Bardzo lubie rezysera Wong Kar Waia.Za Czekając na milosc,za Jagodową milosc…Ale filmu o dwóch homo,do dzsiaj nie rozpakowałem…
Odczuwam wewnetrzny sprzeciw wobec nakrecania kariery tej tematyce…
Nic nie mów. Na Córkę Botanika zaprosiłem do kina z 20 klientów z żonami… Nie pytaj co było dalej. Oczywiście zapomniałem przeczytać o czym film był. Bilety miałem z firmy.
Ha,ha,ha…Nikt nie napadl Ci za perwersje?
Nic nie mów zostałem zjechany że jak by wiedzieli to bez żon by przyszli… Ale absolutnie nie było to porno
No pewnie. Świetny dramat sądowy. Polecam takze 12 gniewnych ludzi _ ale pewnie znasz.
Tu mialo byc o kiepskich.
No niezle:))
Wolalbym sobie wrogów robić z innych powodów
Znałem juz jako dziecko.Wspaniały film!
Oj tam nie wrogowie nawet jeden mnie później zaprosił na piwko.
“Pózniej”
A wcześniej za głowe sie łapałeś:))
Oj miałem chwilę grozy bo 20 z 50 kluczowych klientów…

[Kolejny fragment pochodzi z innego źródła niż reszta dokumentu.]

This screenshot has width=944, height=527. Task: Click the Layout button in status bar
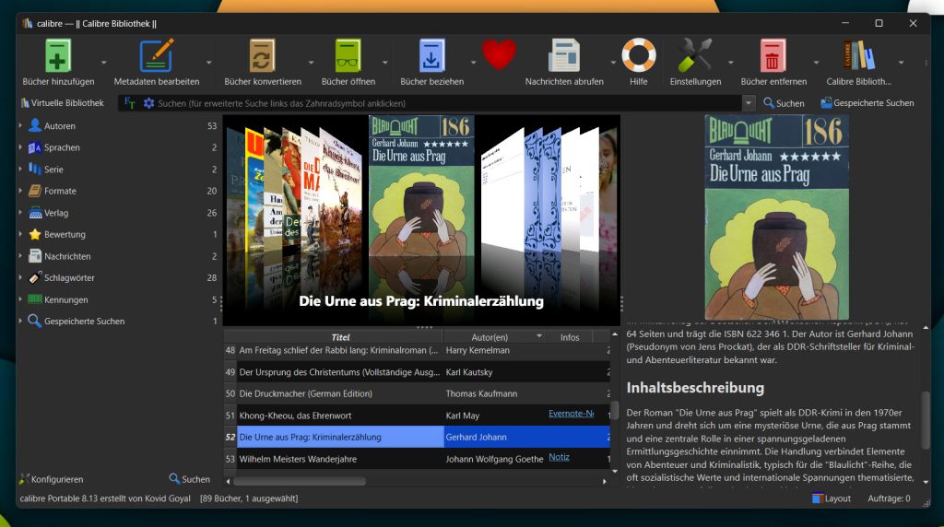point(832,498)
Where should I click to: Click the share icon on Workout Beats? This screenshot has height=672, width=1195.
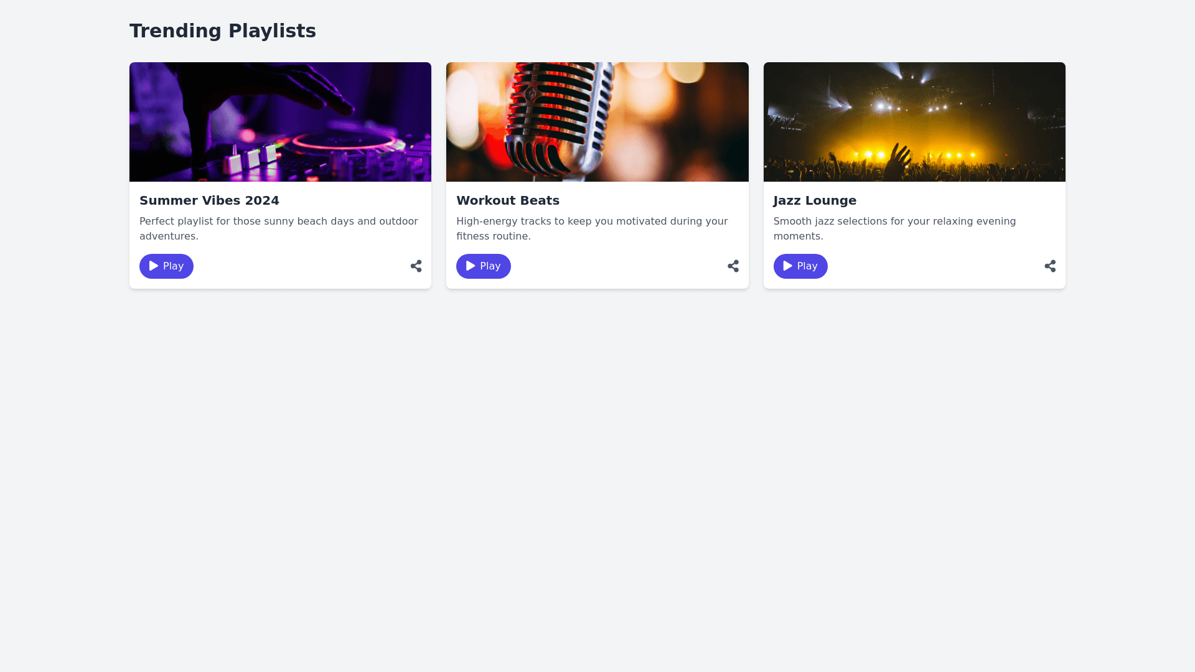[733, 266]
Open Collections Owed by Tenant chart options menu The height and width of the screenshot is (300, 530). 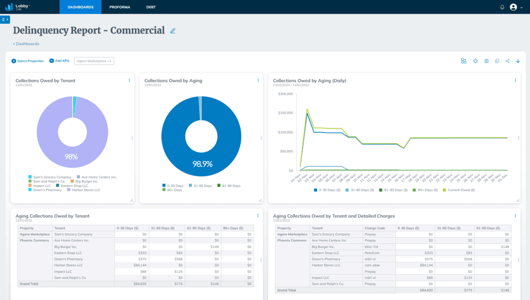(x=129, y=80)
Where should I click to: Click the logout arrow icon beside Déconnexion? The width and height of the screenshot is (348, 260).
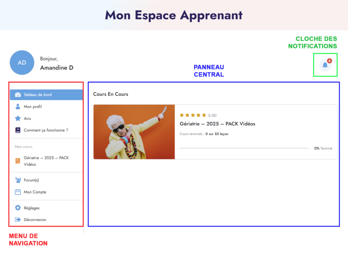point(18,220)
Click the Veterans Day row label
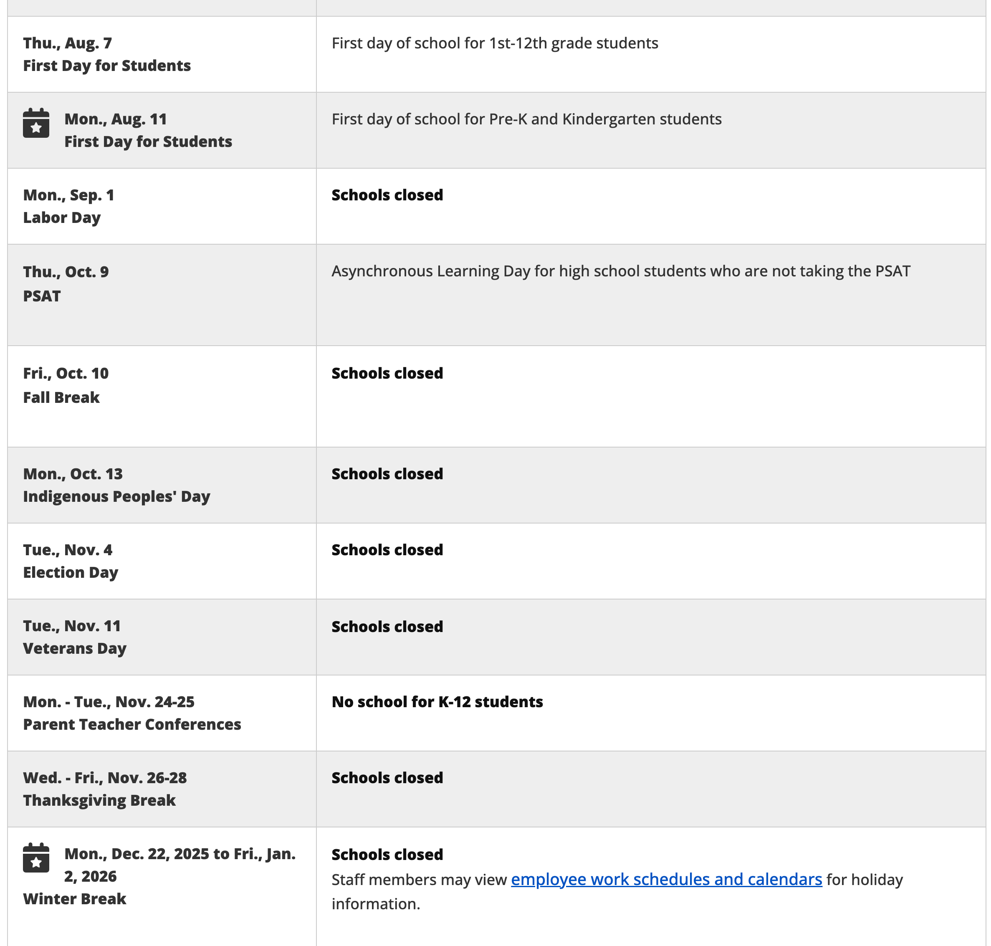Viewport: 991px width, 946px height. (x=75, y=648)
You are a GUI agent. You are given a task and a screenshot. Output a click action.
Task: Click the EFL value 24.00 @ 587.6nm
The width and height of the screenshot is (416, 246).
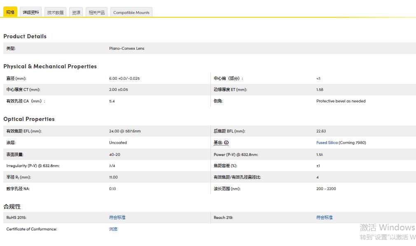pyautogui.click(x=125, y=131)
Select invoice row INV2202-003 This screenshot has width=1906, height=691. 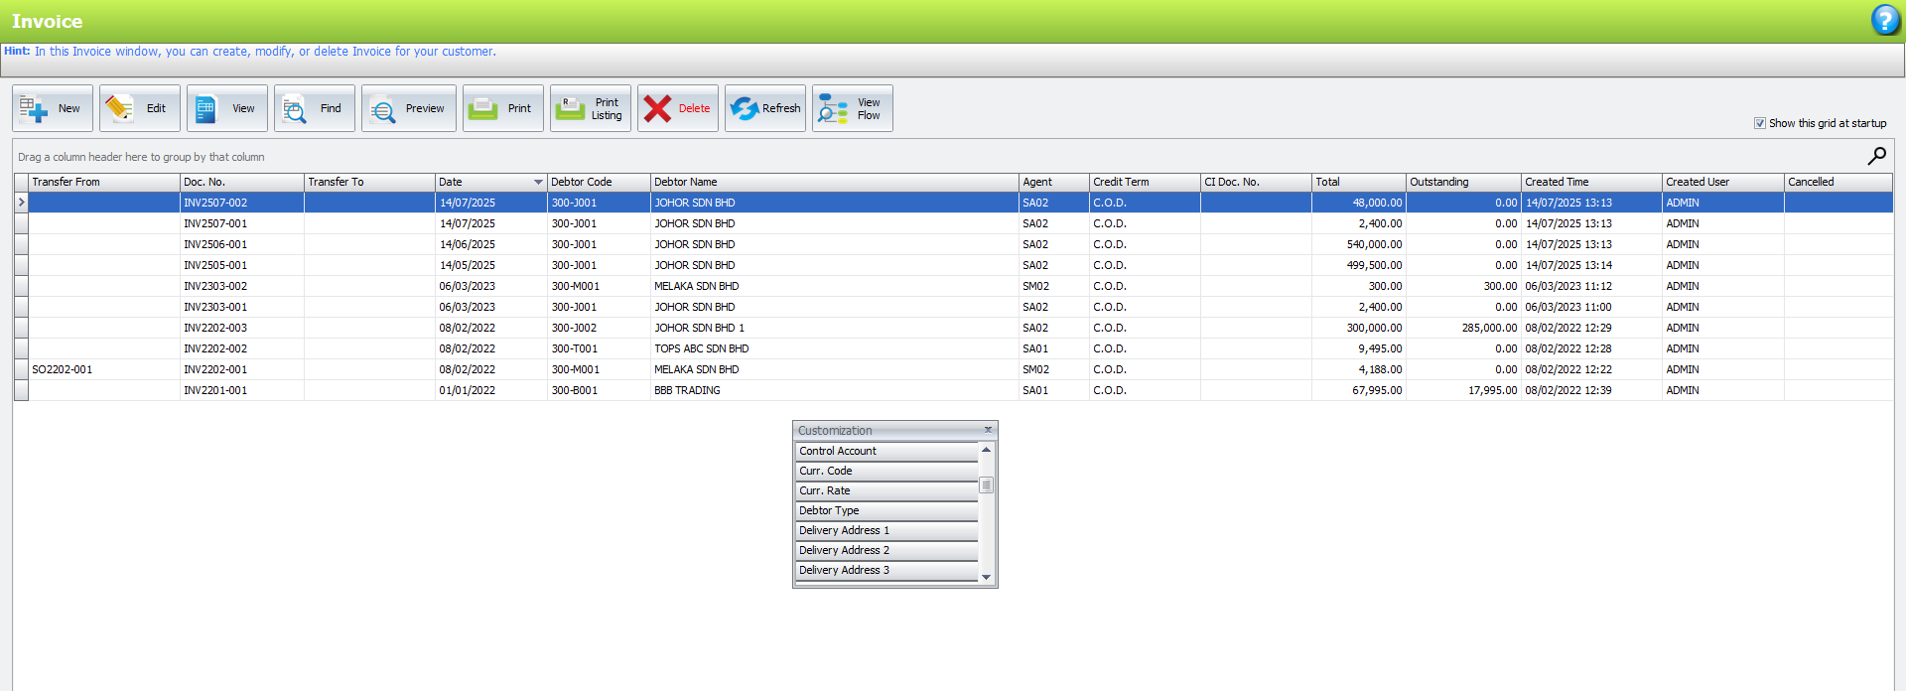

Wybacz ze sie ciągle śmieje ale to jest idealny motyw na scenariusz dla Woody Allena:))
wiem powiem ci ze nie było mi wesoło. Już widziałem odpływ klientów za których dostawałem kasę za to ze byli i że się opiekowałem. A pieniądze nie były małe. A co dopiero strata prowizji?
I jak to sie skonczyło?
dobrze się skończyło. klienci zapomnieli ale ja nauczony przestałem zapraszać.